** Opening STUDY MATERIAL block **

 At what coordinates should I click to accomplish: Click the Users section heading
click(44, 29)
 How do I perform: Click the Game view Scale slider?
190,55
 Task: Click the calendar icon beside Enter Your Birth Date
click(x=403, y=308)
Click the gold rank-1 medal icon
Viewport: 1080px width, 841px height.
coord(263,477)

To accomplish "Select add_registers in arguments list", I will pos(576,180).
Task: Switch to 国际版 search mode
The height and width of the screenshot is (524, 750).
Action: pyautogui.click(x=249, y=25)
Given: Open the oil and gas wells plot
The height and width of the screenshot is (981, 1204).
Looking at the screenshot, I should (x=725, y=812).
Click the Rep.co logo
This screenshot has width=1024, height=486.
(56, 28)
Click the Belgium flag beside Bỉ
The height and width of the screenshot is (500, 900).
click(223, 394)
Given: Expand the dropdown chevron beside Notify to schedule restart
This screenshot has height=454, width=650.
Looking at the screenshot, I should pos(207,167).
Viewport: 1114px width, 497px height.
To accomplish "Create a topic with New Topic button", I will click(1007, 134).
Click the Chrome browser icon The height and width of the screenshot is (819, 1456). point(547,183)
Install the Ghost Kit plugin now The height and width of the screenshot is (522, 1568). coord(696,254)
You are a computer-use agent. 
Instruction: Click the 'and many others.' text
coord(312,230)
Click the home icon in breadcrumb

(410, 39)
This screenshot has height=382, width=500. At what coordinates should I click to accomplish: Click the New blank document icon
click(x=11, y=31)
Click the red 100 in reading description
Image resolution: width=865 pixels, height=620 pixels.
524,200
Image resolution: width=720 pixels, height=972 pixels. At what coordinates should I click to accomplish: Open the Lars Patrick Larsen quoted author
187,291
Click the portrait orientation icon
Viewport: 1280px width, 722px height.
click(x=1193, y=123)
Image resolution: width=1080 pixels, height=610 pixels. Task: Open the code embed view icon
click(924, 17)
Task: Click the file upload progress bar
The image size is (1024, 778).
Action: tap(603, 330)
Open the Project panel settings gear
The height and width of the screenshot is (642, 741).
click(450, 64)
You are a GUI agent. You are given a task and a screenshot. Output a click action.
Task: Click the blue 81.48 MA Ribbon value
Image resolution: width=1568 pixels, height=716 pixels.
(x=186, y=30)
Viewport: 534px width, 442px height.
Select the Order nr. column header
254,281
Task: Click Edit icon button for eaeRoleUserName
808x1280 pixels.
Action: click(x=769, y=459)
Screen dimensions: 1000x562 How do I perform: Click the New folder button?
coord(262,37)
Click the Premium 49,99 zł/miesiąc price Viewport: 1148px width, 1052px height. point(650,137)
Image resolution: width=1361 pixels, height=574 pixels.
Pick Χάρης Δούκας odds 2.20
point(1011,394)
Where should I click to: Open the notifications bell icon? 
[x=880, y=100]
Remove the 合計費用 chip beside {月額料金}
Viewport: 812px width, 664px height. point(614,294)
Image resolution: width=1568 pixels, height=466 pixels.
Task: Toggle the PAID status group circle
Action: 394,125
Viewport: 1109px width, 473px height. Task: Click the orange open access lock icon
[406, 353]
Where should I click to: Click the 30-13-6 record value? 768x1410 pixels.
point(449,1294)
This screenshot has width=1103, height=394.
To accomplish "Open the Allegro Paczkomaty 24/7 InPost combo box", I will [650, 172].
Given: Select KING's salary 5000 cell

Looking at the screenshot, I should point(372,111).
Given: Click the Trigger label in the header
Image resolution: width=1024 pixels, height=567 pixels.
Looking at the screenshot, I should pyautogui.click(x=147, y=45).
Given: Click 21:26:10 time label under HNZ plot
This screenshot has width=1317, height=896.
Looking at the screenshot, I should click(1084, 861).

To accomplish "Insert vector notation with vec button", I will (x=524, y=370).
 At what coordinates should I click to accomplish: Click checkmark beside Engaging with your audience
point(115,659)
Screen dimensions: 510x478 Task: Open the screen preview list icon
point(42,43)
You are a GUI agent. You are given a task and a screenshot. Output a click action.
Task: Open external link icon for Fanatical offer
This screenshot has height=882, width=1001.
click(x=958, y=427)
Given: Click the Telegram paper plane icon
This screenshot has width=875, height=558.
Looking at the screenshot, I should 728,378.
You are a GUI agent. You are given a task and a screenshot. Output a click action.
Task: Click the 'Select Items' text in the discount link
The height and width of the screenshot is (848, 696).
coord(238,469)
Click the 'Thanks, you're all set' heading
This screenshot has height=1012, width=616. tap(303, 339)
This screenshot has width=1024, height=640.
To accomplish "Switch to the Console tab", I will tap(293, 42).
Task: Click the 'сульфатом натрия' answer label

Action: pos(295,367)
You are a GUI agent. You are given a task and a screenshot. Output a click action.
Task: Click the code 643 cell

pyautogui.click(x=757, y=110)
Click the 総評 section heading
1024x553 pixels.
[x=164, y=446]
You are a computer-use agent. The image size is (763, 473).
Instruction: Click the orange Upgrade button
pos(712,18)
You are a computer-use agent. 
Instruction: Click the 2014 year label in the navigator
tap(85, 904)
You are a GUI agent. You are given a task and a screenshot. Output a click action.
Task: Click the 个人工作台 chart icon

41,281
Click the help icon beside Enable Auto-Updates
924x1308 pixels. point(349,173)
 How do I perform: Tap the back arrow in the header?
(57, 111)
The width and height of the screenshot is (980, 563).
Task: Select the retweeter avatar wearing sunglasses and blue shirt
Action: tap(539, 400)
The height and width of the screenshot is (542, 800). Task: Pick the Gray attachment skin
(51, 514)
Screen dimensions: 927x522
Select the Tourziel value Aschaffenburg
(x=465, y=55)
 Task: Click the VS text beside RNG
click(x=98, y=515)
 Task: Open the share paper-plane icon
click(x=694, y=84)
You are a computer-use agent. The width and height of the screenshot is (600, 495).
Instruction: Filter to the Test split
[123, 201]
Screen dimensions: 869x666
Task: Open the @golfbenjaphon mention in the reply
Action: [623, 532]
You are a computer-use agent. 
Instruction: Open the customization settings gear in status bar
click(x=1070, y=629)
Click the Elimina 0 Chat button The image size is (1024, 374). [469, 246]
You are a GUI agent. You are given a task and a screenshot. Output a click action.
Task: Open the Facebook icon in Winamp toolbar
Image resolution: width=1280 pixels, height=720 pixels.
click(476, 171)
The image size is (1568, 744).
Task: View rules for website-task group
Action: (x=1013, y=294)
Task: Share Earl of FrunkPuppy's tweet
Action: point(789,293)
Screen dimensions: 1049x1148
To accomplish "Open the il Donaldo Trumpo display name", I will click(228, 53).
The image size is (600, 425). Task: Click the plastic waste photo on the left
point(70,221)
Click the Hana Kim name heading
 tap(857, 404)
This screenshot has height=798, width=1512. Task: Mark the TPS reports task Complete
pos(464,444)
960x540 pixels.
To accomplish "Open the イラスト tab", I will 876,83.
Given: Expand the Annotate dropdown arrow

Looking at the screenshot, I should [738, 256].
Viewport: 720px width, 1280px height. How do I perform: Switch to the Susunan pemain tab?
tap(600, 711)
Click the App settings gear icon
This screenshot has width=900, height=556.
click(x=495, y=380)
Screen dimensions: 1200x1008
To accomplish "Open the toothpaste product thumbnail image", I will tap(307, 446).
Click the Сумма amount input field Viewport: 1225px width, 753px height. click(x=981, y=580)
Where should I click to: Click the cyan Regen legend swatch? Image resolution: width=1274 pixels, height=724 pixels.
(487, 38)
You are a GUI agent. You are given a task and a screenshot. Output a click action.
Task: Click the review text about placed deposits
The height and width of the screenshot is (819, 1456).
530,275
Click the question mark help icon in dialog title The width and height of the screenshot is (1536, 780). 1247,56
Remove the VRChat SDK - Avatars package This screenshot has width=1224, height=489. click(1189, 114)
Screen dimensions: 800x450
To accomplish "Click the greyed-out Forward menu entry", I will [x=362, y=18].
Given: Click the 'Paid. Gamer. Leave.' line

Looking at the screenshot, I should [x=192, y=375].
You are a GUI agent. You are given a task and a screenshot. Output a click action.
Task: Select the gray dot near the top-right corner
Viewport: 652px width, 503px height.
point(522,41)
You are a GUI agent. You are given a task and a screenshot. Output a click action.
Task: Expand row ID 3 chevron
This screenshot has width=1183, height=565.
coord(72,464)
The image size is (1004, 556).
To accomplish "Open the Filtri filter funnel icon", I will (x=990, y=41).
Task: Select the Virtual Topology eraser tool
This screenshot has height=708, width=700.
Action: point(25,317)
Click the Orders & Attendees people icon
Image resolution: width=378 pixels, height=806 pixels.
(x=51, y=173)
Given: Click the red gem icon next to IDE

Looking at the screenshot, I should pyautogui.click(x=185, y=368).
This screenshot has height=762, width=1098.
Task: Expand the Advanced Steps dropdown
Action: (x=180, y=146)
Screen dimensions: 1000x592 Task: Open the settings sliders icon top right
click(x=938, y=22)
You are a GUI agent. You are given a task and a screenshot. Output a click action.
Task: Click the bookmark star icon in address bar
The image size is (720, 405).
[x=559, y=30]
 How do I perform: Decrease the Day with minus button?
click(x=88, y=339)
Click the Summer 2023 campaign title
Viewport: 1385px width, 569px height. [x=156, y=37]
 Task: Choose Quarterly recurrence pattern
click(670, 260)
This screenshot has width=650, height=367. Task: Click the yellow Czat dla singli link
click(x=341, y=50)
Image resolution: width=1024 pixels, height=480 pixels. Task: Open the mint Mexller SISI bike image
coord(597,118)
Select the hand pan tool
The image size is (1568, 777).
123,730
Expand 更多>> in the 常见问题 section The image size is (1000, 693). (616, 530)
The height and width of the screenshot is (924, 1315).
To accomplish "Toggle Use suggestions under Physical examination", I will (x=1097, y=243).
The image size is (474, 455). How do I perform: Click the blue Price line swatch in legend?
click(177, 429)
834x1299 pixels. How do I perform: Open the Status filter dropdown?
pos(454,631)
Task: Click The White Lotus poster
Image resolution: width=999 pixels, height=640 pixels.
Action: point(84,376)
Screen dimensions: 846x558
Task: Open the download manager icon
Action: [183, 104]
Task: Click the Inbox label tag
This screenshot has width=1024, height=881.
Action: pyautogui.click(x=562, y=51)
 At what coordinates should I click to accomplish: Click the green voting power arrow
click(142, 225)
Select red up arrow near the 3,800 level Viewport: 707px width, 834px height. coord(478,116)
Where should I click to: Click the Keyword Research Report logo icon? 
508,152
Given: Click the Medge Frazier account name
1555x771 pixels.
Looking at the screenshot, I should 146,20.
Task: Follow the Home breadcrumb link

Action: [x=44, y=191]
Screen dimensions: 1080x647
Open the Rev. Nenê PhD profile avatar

** Closing STUDY MATERIAL block **

WHAT NEEDS TO BE DONE: Up to and including the line with "Given: Expand the dropdown", write out the records above exactly, starting from their first line.

SOLUTION FOR THIS TASK:
 At what coordinates should I click to accomplish: Click the Users section heading
click(44, 29)
 How do I perform: Click the Game view Scale slider?
190,55
 Task: Click the calendar icon beside Enter Your Birth Date
click(x=403, y=308)
Click the gold rank-1 medal icon
Viewport: 1080px width, 841px height.
coord(263,477)

To accomplish "Select add_registers in arguments list", I will pos(576,180).
Task: Switch to 国际版 search mode
The height and width of the screenshot is (524, 750).
Action: pyautogui.click(x=249, y=25)
Given: Open the oil and gas wells plot
The height and width of the screenshot is (981, 1204).
Looking at the screenshot, I should (x=725, y=812).
Click the Rep.co logo
This screenshot has width=1024, height=486.
(56, 28)
Click the Belgium flag beside Bỉ
The height and width of the screenshot is (500, 900).
click(223, 394)
Given: Expand the dropdown chevron beside Notify to schedule restart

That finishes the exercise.